◆ **What to do**
Find "Task: Click the end timestamp Fri Apr 24", then copy its line and every later line of the entries exactly through the end, leaving all pictures out.

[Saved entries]
►

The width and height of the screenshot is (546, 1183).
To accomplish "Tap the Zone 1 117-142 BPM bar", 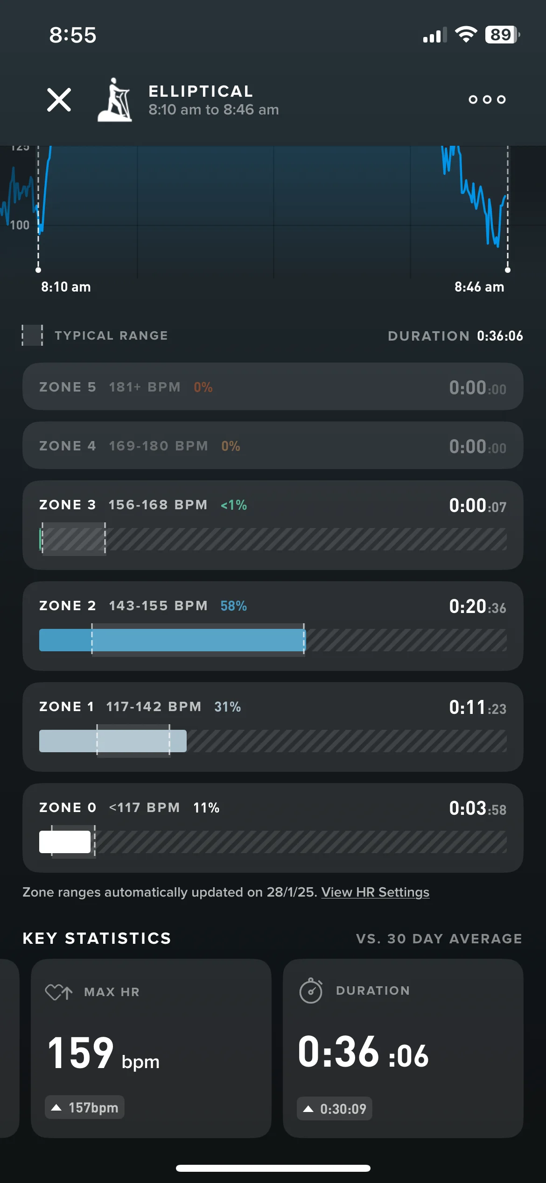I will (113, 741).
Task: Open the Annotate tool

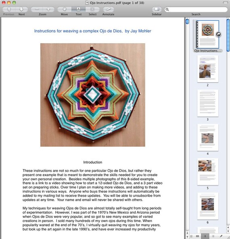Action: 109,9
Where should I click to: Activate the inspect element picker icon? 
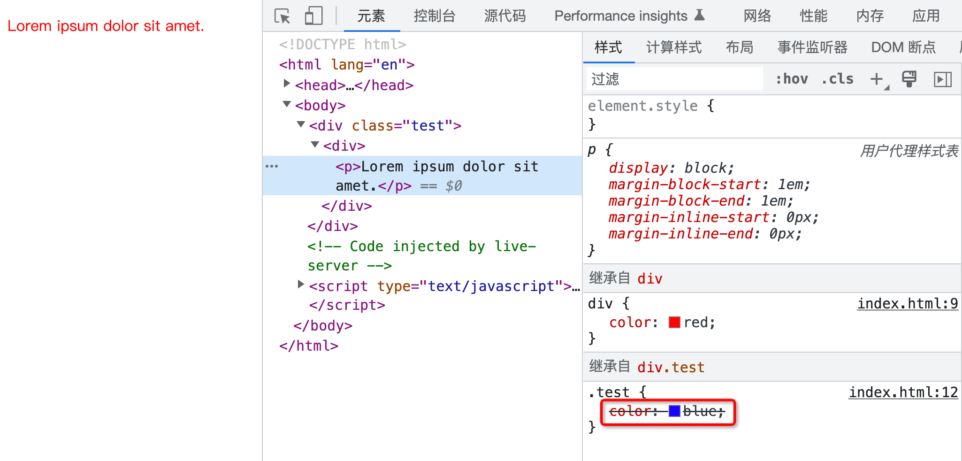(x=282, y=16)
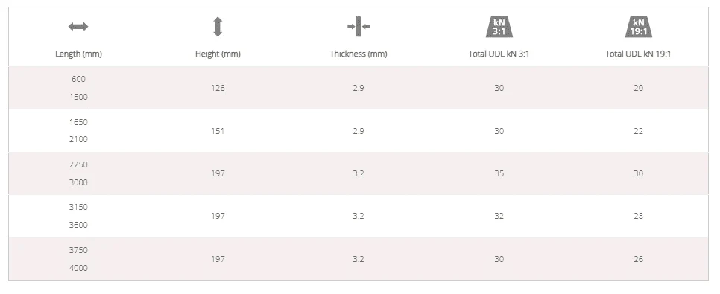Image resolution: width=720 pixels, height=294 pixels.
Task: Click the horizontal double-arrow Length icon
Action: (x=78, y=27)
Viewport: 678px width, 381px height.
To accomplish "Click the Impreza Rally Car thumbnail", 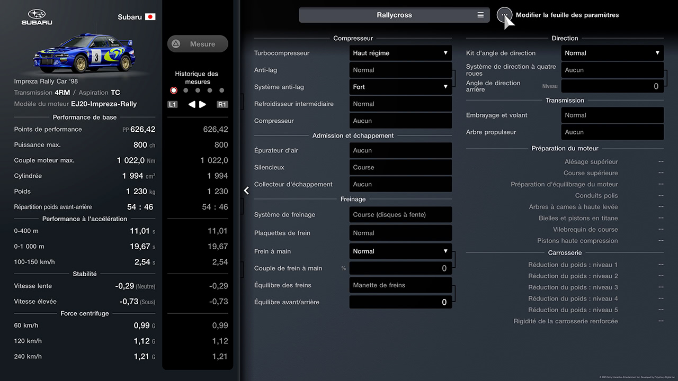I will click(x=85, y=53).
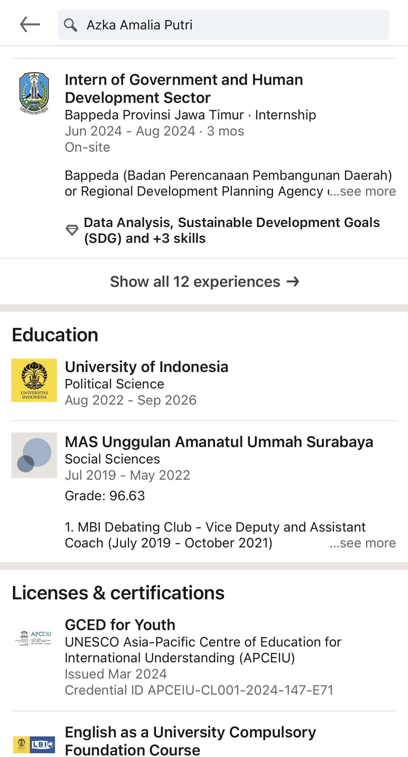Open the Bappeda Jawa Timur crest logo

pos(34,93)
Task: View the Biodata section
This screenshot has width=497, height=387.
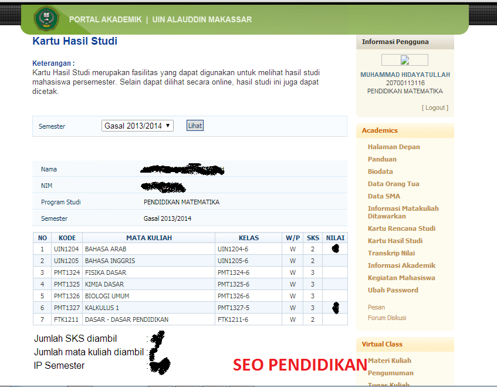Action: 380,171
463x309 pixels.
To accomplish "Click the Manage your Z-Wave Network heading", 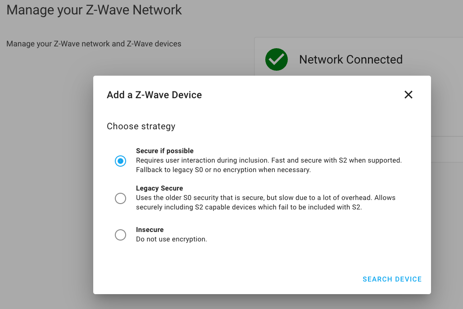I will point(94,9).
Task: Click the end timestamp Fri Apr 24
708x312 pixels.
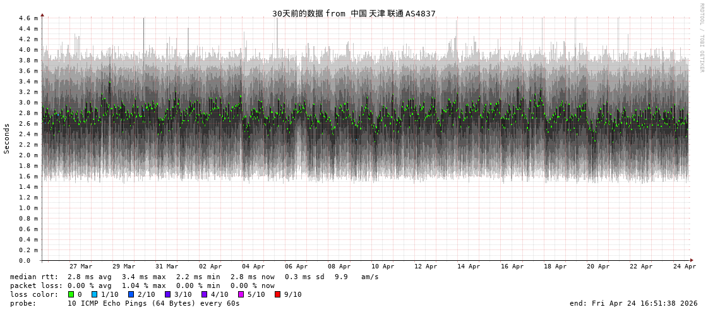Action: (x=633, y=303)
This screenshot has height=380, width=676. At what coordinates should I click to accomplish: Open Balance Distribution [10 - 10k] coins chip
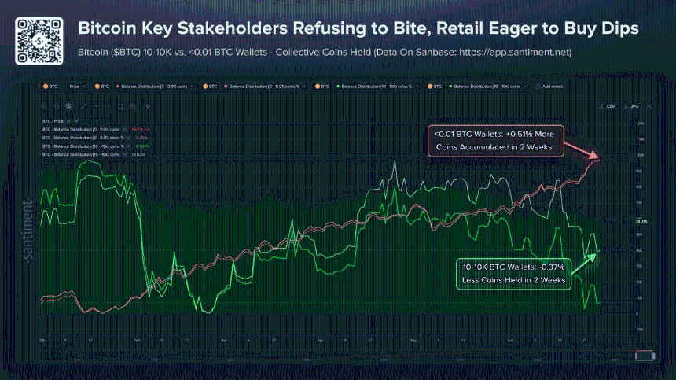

◄

◆ **Result for this exercise**
Task: Click the end timestamp Fri Apr 24
708x312 pixels.
Action: (x=633, y=303)
This screenshot has height=380, width=676. At what coordinates should I click to accomplish: Open Balance Distribution [10 - 10k] coins chip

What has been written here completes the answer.